Seen as a fast spike which is the electrical stimulus delivered to the heart by an internal cardiac pacemaker.
Pacemaker artifact will be seen in the channel monitoring EKG; should monitor EKG on every patient throughout entire EEG recording.
Describe tremor artifact and how to monitor it.
Rhythmic theta activity with myogenic potentials (muscle artifact) superimposed that occurs at 4 to 7 Hz as the head or body tremors: often seen in patient's with Parkinson's disease. Monitor by placing electrode over extremity with tremor, can also be directly monitored by an accelerometer. An accelerometer is an electromagnetic detector that records sudden movement and change in direction of movement.
Describe electroretinogram artifact and how to eliminate it.
Seen during photic stimulation in the prefrontal leads (Fp1and Fp2) most often at high sensitivities needed for recording suspected electrocerebral inactivity. The artifact will match the frequency of the photic stimulation. Hold an opaque card over eye to block photic stimulation flash from reaching the retina.
Decsribe skin potential artifact and how to eliminate and monitor it.
Areas of skin with many sweat glands are electrically negative; sweat glands generate electrical potentials when active. Sweating can cause slow waves, most likely slow rolling delta waves. Try to eliminate by reducing cause of sweating, e.g., cool head, wipe area with alcohol, air conditioning.
Monitor by placing two leads on the hand: one pn the palm and one on the dorsum.
How are 60 Hz artifacts caused by electrostatic effects? How do you eliminate them?
Caused by capacitance between 60 Hz conductors i.e., electrode wires, metal bed frames, the patient, or the technologist. Eliminate by determining cause of 60 Hz and remove, put on battery power, or turn off. Cover wires with sheet or towel.

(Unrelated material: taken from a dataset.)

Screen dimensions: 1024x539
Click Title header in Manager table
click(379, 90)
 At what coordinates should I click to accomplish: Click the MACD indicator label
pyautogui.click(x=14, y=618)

Use 60 Hz filter only if absolutely unable to remove artifact and document it use on the EEG.
How are 60 Hz artifacts caused by electromagnetic effects? How do you eliminate them?
Caused by electrical appliances or equipment, i.e., transformers, motors, high intensity lamps, power supplies, TV sets, radio, etc. Eliminate by determining cause of 60 Hz and remove, put on battery power, or turn off. Cover wires with sheet or towel.
Use 60 Hz filter only if absolutely unable to remove artifact and its use document on the EEG.
Describe an electrode malfunction artifact and how to eliminate it.
Caused by an electrically unstable electrode of high impedance. May appear as a spike or sharp wave or random slow wave with no field - an electrode "pop"
Eliminate by repairing electrode and improving impedance.
Describe an intravenous (IV) drip artifact and how to monitor it.
Resembles EKG artifact.
Monitor drip by typing an "X" on EEG recording. Eliminate by asking nurse to turn of IV or use battery power when possible.
Describe pulse artifact and how to monitor it.
Periodic slow wave that has a slight delay from but is timelocked to the EKG waveform.
Monitor by recording EKG; especially useful if the heart rate is irregular.
Describe muscle artifact and how to eliminate it.
Very short duration potentials that usually occur in clusters or periodic runs. They may resemble cerebral spike discharges except cerebral spikes are of much longer duration and will have a field.
To eliminate ask patient to relax, drop the jaw or open mouth slightly.
Why is the use of the high frequency filter (HFF) not recommended to reduce muscle artifact?
Excessive high frequency filtering will reduce the amplitude of these fast potentials and will also change their form. Single muscle potentials may look like spikes and repetitive potentials may look like cerebral fast waves.
What is the corneoretinal potential?
The cornea (the front of the eye) is positive relative to the retina (the back of the eye) which is negative
Describe how to monitor eye movement artifact.
To distinguish eye movements from cortical slowing, place additional elelctrodes infraorbitally on the outer canthus of each eye (depending if the eye movement is horizontal or lateral). Reference the eye elcetrodes to the ear electrodes. Eye movements will be out-of-phase and cortical slowing will be in-phase.